- HOW TO COMPLETE THIS TASK
What is the number of lines in the entries that contain the word "computer"? Answer with that figure alone.

[SOURCE DATA — start]

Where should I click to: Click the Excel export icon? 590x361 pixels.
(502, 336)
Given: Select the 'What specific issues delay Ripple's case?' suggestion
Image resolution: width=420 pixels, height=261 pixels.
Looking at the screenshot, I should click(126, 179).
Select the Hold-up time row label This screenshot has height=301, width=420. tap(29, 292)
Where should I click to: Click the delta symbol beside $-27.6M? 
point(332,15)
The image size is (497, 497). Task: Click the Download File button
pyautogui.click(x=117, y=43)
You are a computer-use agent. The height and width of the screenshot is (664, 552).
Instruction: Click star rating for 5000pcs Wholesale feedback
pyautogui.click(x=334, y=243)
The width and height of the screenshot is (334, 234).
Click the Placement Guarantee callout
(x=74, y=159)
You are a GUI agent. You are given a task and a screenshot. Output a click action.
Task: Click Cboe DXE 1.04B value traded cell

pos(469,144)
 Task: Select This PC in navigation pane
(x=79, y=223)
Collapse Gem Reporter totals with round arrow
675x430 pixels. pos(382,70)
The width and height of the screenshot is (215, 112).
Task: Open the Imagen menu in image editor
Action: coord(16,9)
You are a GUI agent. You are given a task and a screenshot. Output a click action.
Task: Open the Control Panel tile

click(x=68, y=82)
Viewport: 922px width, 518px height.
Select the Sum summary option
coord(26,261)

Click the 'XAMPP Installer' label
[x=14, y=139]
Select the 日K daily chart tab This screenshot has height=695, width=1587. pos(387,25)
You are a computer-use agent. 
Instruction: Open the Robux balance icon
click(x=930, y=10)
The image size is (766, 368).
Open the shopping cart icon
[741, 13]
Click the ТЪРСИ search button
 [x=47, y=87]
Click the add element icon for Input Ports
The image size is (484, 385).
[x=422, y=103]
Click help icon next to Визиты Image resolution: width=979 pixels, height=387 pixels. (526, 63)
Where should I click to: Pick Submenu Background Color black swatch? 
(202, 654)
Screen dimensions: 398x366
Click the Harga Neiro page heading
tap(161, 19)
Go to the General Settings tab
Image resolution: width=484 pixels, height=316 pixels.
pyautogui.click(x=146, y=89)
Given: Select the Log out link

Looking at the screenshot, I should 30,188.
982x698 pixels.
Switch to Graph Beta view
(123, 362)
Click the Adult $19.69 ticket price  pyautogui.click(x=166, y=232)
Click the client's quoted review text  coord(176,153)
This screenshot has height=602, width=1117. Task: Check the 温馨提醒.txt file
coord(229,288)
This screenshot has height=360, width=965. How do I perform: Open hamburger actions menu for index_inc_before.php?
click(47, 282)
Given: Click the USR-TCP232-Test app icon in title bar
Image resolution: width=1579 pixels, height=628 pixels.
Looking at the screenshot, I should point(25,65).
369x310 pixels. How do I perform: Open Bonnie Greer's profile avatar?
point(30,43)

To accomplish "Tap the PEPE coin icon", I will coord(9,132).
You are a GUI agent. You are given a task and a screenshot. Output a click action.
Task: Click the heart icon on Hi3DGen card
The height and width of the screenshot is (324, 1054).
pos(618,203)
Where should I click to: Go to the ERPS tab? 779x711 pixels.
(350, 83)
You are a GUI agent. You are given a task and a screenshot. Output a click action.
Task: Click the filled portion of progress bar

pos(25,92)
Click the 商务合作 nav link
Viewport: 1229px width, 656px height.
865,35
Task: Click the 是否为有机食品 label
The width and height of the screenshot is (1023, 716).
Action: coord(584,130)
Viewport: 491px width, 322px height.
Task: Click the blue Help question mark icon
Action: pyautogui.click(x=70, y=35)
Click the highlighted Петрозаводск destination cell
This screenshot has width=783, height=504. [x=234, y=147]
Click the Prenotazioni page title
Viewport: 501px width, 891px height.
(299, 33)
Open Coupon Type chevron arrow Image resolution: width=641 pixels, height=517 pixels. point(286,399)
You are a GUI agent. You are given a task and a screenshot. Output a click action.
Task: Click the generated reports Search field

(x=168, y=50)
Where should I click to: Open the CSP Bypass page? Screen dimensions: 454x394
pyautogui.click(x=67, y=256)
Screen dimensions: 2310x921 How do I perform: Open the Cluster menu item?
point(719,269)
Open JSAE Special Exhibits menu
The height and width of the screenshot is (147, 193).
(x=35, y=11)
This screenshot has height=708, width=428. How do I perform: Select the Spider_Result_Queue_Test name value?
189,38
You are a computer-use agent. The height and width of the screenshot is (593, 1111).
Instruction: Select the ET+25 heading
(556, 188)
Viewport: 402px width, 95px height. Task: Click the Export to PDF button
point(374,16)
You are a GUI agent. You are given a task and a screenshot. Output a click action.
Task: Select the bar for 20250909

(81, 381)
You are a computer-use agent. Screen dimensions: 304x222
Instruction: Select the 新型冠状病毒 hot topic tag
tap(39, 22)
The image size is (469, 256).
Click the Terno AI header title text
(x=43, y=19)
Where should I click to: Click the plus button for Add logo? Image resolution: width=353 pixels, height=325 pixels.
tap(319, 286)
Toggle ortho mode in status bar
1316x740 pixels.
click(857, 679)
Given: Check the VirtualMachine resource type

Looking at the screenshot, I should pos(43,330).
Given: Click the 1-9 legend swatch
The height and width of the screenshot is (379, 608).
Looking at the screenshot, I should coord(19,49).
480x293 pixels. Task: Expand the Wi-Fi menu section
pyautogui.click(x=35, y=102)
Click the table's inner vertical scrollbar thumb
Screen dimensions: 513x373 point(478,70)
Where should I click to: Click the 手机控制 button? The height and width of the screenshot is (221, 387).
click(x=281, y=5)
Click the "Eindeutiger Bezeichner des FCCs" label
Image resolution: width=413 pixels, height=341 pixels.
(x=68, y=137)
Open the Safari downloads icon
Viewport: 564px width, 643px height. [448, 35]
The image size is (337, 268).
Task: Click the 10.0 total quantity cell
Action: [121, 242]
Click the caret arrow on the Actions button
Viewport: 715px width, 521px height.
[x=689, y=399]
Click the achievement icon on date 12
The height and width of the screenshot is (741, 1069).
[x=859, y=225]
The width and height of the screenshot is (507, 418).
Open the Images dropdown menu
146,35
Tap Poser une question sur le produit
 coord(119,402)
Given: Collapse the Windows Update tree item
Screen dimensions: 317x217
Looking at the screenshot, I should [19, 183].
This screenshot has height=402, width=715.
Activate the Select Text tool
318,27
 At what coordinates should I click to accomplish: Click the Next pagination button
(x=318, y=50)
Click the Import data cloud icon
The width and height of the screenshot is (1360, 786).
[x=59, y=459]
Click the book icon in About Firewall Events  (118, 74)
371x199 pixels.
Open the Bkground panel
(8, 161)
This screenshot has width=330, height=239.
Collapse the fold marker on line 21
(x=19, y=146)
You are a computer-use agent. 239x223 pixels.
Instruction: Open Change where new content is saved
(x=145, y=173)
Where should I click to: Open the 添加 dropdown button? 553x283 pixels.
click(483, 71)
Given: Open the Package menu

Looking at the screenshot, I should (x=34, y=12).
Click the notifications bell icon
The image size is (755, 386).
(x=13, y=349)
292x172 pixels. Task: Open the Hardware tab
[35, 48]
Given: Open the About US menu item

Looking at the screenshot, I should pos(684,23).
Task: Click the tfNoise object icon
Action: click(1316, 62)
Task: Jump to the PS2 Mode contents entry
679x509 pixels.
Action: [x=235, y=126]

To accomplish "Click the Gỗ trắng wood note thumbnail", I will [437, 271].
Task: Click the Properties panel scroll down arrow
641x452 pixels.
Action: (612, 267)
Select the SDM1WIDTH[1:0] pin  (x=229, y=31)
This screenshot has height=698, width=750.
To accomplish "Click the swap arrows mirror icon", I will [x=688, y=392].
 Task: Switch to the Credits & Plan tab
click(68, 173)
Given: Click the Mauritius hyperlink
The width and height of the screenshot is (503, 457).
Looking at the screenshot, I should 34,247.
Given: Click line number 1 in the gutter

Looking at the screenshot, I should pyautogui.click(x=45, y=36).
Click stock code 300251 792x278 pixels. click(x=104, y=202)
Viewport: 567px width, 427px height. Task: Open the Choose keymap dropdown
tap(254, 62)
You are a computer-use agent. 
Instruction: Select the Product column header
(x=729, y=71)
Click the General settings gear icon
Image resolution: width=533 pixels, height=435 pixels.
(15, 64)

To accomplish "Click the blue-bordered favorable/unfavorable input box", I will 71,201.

[SOURCE DATA — finish]

- YOUR SOLUTION
6